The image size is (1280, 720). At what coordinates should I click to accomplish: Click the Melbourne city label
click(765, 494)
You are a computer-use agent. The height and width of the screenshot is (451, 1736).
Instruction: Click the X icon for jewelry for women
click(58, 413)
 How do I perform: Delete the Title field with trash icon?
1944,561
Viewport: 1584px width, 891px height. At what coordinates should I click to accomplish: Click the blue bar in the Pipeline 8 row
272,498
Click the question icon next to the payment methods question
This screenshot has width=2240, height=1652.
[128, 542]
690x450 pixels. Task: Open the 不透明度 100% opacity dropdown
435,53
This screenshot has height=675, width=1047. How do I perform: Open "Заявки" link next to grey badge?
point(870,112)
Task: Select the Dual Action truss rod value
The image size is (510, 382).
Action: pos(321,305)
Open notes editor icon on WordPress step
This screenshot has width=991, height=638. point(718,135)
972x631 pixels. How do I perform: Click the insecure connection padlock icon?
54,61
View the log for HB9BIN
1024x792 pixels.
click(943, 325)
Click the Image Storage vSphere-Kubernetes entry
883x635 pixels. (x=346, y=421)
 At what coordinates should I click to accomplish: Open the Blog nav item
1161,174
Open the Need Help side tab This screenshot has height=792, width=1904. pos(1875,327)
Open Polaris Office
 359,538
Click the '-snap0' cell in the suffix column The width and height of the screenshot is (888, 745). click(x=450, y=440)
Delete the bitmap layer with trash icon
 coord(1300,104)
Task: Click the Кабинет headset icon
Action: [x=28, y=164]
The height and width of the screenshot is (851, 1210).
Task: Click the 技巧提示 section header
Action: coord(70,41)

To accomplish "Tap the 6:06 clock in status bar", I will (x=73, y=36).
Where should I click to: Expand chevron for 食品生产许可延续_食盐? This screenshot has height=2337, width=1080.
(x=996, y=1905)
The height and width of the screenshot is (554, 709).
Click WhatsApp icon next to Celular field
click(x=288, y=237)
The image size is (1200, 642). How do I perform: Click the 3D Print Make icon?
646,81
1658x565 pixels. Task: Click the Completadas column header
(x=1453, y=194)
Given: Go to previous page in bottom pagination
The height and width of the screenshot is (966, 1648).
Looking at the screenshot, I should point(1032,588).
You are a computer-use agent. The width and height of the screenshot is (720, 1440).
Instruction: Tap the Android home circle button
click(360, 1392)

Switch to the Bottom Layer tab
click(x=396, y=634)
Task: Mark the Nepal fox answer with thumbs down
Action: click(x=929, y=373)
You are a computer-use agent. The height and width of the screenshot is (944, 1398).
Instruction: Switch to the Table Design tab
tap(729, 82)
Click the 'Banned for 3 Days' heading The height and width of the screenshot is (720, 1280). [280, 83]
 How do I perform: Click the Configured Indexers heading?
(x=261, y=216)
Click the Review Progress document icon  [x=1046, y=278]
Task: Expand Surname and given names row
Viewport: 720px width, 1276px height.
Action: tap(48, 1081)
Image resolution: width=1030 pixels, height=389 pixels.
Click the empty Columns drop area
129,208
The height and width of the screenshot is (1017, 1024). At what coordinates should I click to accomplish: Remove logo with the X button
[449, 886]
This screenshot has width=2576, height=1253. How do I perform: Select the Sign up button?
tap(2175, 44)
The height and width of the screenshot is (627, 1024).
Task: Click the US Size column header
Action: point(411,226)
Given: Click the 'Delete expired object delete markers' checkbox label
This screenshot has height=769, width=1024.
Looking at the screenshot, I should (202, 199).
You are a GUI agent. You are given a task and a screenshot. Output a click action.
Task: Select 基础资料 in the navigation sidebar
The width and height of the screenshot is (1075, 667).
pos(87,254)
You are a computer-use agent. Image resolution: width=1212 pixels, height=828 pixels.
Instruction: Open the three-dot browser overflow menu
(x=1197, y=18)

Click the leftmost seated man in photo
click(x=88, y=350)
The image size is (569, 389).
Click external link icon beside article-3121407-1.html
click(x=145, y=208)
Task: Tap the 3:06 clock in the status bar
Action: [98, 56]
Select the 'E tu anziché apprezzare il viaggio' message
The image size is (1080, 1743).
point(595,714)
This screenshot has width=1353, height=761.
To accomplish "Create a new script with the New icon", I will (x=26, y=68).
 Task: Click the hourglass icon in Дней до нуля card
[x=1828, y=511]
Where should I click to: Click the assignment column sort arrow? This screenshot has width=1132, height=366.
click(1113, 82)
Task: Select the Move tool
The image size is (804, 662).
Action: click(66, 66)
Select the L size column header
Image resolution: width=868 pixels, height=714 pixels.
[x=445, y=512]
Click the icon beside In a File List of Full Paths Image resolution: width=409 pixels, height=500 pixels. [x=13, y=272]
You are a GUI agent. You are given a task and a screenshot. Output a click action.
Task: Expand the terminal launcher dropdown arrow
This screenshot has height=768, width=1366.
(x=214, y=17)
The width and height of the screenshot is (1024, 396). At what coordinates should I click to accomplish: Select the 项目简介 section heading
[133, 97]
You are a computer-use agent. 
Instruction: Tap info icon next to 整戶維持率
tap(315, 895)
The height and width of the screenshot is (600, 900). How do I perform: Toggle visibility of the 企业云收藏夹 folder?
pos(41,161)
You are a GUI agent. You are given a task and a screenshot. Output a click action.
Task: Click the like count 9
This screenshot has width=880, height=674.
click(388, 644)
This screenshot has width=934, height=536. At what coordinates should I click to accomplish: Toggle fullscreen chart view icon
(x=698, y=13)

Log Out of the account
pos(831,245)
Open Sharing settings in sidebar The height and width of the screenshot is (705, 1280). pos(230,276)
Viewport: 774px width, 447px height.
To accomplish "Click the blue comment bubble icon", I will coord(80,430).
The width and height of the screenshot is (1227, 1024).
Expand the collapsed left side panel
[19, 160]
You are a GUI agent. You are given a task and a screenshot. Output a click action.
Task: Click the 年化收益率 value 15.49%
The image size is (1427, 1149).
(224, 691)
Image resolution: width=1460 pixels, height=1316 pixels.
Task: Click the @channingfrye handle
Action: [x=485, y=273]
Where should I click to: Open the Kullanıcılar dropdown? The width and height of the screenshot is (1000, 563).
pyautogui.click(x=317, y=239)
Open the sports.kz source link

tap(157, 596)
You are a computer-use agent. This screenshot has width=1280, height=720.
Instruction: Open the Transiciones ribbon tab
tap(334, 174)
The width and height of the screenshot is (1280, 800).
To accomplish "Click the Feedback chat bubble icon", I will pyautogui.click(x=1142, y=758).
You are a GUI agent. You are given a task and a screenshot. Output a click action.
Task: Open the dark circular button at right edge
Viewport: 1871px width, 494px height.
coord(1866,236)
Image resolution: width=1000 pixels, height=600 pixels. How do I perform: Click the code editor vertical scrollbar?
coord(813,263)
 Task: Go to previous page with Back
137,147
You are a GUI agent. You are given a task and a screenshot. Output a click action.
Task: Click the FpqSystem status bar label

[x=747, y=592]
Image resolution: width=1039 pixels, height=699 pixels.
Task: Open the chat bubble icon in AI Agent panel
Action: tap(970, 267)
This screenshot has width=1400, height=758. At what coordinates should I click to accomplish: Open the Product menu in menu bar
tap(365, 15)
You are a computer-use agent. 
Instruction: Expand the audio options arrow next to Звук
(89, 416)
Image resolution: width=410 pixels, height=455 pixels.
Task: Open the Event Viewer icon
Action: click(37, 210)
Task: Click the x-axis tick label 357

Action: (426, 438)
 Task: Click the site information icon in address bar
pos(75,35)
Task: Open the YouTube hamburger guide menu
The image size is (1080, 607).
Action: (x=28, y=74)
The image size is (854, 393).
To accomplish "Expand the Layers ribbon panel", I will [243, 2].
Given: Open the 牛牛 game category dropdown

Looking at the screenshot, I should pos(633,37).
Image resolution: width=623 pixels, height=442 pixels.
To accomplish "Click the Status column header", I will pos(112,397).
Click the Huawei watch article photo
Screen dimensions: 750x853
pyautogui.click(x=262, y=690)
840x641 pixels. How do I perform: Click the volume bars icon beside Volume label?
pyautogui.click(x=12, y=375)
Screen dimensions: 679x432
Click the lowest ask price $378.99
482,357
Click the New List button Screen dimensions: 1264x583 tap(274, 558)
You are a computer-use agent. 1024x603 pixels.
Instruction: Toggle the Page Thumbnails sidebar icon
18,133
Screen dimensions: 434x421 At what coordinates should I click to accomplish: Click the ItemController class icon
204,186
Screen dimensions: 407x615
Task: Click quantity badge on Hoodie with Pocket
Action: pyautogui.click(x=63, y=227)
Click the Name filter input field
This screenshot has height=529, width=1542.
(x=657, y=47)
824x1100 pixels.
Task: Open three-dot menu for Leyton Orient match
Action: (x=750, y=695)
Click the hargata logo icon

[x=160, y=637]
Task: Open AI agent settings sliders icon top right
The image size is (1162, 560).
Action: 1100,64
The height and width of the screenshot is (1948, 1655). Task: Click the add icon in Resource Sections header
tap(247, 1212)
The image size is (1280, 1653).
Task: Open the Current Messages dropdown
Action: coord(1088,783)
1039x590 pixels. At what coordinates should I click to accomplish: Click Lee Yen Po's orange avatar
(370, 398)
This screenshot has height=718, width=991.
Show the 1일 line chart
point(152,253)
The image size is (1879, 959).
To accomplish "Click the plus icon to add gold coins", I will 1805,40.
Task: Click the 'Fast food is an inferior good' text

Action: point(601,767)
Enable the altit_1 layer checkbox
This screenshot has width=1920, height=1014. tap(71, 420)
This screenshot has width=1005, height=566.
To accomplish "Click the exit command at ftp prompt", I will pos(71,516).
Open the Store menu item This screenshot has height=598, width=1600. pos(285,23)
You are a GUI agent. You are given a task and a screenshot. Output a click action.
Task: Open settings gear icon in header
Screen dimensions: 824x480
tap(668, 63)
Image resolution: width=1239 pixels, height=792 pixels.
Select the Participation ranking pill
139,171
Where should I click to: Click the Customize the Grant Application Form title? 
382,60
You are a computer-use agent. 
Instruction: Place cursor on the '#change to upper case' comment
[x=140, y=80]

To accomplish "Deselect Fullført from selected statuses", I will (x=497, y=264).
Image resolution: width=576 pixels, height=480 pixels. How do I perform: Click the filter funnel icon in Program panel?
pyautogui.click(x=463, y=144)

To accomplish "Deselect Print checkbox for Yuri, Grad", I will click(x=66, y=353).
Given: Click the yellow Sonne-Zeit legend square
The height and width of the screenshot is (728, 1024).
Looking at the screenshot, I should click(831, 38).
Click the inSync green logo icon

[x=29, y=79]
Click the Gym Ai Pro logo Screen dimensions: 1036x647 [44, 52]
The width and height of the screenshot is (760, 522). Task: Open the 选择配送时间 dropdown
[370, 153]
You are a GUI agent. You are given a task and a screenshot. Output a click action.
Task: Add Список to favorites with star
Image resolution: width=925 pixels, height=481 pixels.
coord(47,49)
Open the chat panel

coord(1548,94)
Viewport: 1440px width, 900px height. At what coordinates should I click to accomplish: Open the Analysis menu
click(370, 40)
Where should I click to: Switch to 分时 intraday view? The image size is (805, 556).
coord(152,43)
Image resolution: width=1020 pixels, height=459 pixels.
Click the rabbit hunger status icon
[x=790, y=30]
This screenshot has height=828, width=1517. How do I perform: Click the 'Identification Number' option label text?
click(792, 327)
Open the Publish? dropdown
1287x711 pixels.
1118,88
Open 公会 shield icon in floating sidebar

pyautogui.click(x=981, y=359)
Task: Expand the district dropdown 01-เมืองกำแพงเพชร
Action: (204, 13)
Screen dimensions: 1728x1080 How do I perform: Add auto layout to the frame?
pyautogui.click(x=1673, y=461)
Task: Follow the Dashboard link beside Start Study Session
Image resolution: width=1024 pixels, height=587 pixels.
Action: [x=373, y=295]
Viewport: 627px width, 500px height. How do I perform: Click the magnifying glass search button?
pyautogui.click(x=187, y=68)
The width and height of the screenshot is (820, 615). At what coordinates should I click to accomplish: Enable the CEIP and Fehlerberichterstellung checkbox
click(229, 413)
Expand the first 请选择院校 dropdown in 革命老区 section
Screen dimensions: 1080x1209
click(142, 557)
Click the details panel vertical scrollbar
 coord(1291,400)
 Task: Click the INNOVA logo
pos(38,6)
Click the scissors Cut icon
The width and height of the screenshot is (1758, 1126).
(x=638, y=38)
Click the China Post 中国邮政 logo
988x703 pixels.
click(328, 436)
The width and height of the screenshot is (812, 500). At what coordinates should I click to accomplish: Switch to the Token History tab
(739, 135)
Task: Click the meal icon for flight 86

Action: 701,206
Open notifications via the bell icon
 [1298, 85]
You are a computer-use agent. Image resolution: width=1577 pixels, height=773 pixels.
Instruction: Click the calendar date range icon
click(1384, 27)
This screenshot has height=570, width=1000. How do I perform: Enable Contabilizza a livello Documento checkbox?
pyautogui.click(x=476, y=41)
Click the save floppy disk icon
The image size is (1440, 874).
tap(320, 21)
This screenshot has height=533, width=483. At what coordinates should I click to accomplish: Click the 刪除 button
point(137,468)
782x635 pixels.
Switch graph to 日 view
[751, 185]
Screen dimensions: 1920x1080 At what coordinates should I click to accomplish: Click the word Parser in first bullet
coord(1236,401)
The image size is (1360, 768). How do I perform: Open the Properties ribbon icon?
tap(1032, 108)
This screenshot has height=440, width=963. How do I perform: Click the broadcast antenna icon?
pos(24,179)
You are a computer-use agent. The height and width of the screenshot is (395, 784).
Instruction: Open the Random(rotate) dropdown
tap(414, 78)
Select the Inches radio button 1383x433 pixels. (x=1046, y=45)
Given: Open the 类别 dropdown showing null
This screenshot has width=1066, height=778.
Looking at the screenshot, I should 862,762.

== == ==

● Exercise brief:
The lines needed run from the first line of the data through the line containing "Given: Go to"; give them again exactly and nothing else.

● Response box:
The image size is (1280, 720). At what coordinates should I click to accomplish: Click the Melbourne city label
click(765, 494)
You are a computer-use agent. The height and width of the screenshot is (451, 1736).
Instruction: Click the X icon for jewelry for women
click(58, 413)
 How do I perform: Delete the Title field with trash icon?
1944,561
Viewport: 1584px width, 891px height. At what coordinates should I click to accomplish: Click the blue bar in the Pipeline 8 row
272,498
Click the question icon next to the payment methods question
This screenshot has width=2240, height=1652.
[128, 542]
690x450 pixels. Task: Open the 不透明度 100% opacity dropdown
435,53
This screenshot has height=675, width=1047. How do I perform: Open "Заявки" link next to grey badge?
point(870,112)
Task: Select the Dual Action truss rod value
The image size is (510, 382).
Action: pos(321,305)
Open notes editor icon on WordPress step
This screenshot has width=991, height=638. point(718,135)
972x631 pixels. How do I perform: Click the insecure connection padlock icon?
54,61
View the log for HB9BIN
1024x792 pixels.
click(943, 325)
Click the Image Storage vSphere-Kubernetes entry
883x635 pixels. (x=346, y=421)
 At what coordinates should I click to accomplish: Open the Blog nav item
1161,174
Open the Need Help side tab This screenshot has height=792, width=1904. pos(1875,327)
Open Polaris Office
 359,538
Click the '-snap0' cell in the suffix column The width and height of the screenshot is (888, 745). click(x=450, y=440)
Delete the bitmap layer with trash icon
 coord(1300,104)
Task: Click the Кабинет headset icon
Action: [x=28, y=164]
The height and width of the screenshot is (851, 1210).
Task: Click the 技巧提示 section header
Action: coord(70,41)

To accomplish "Tap the 6:06 clock in status bar", I will (x=73, y=36).
Where should I click to: Expand chevron for 食品生产许可延续_食盐? This screenshot has height=2337, width=1080.
(x=996, y=1905)
The height and width of the screenshot is (554, 709).
Click WhatsApp icon next to Celular field
click(x=288, y=237)
The image size is (1200, 642). How do I perform: Click the 3D Print Make icon?
646,81
1658x565 pixels. Task: Click the Completadas column header
(x=1453, y=194)
Given: Go to previous page in bottom pagination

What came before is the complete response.